**** EXCERPTED TEXT

INN: What concerns do insurers face regarding the use of third-party data?

Alyssa Pei: There are a variety of themes. How do you integrate that into your systems? How do you allow for the usage of third-party data? And how do you vet your vendors and partners to make sure their compliance and protections are sufficiently strong to meet your own internal criteria? Generally speaking, the insurance industry's criteria tend to be more rigid than the providers’. There is a set of questions around that that we find executives wrestling with. And from a regulatory perspective, that touches directly into both compliance and protection of personally identifiable information; but also into data privacy and management.

INN: What are the questions insurers need to ask?

AP: “What information am I getting? Is it personally identifiable? Is it personally-identifiable financial information?” In that case, they are bound by both state and federal regulations. “Is it personally identifiable by name and address, but also behavioral?” There are very few consistent regulations, at a national or state level, that govern consumer behavioral data. That's the information that’s increasingly top of mind for insurers because it is the most fruitful in driving better underwriting, profitability and business outcomes. It's also the most fruitful in providing better benefits to their consumers because, if they can see something in that data, and they can suggest that you change your driving behaviors, or you take preventative measures around a house, they can benefit their policy holders significantly by preventing claims instead of paying claims.

********

> **TASK INSTRUCTIONS**:
In the interview excerpt, list every question Alyssa Pei quotes in her answer about what insurers need to ask. The records that come next have no connection to the interview excerpt.

**** GIVEN ENTRIES

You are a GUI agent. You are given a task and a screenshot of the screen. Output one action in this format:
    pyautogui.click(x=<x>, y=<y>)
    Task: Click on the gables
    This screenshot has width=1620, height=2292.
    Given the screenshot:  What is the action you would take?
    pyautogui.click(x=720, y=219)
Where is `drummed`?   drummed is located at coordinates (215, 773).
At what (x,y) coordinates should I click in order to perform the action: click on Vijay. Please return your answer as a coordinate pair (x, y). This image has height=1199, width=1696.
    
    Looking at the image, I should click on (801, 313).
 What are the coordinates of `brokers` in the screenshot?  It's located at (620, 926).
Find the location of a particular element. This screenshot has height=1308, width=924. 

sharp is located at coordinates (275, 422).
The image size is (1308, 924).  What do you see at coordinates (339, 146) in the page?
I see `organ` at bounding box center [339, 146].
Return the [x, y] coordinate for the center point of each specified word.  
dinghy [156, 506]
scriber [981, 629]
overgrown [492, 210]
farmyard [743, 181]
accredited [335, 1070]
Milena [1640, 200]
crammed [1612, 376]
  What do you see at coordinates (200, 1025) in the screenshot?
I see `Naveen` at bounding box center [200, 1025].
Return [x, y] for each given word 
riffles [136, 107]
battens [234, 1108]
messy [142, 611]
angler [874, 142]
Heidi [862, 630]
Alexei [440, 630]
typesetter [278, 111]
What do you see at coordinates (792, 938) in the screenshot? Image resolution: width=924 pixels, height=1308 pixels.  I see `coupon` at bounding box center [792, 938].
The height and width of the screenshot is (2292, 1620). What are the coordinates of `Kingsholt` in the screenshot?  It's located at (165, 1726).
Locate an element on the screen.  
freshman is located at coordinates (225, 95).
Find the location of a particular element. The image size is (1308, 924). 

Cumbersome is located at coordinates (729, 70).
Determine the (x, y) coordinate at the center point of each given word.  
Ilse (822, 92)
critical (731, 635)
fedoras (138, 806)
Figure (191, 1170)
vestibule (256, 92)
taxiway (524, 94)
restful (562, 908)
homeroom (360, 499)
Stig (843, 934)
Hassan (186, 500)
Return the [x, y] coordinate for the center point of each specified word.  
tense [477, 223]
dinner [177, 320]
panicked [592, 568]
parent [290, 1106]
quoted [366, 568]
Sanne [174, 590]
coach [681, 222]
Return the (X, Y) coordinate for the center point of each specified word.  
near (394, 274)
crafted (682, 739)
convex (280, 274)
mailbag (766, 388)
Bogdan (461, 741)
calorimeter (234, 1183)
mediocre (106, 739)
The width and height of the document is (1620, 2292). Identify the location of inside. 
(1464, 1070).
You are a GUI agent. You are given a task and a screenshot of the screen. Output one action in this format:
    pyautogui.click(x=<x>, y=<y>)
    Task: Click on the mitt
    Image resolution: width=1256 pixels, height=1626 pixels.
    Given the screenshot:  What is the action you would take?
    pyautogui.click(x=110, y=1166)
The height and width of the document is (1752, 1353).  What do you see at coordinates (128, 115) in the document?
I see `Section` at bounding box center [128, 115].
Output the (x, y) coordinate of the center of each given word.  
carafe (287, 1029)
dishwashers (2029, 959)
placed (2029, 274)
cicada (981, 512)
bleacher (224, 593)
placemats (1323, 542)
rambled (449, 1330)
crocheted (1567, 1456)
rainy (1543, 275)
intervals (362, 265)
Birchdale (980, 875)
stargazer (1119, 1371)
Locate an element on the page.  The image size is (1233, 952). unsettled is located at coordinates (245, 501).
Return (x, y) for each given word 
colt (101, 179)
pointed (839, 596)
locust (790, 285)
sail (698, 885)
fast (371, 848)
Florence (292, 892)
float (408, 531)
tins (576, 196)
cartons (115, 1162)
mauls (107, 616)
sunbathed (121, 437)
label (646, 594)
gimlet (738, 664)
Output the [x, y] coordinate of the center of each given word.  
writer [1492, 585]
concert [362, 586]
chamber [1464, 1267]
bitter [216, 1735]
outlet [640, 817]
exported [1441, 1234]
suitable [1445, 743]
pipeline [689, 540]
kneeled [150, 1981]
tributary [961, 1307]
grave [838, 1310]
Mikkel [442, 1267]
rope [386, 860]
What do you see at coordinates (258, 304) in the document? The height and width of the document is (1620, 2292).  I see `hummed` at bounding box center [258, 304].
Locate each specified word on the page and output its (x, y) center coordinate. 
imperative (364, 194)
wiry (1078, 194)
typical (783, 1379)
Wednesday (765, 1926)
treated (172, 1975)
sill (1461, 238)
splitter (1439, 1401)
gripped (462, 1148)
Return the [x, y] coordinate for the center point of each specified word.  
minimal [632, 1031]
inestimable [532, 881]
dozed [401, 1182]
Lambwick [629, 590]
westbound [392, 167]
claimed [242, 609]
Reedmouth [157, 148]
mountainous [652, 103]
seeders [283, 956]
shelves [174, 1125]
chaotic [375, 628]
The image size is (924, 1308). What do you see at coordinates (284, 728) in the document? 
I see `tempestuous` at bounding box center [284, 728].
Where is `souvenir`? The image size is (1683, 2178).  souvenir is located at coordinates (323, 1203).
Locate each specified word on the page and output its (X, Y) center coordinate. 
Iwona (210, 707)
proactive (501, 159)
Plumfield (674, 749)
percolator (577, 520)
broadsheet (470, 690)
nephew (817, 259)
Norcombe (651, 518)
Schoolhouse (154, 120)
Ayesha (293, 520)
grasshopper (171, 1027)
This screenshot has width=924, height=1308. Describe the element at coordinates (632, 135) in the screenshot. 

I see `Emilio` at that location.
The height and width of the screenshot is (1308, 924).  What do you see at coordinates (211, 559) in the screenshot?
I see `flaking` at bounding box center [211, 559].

********

> **SOLUTION TO THIS EXERCISE**:
- "What information am I getting?"
- "Is it personally identifiable?"
- "Is it personally-identifiable financial information?"
- "Is it personally identifiable by name and address, but also behavioral?"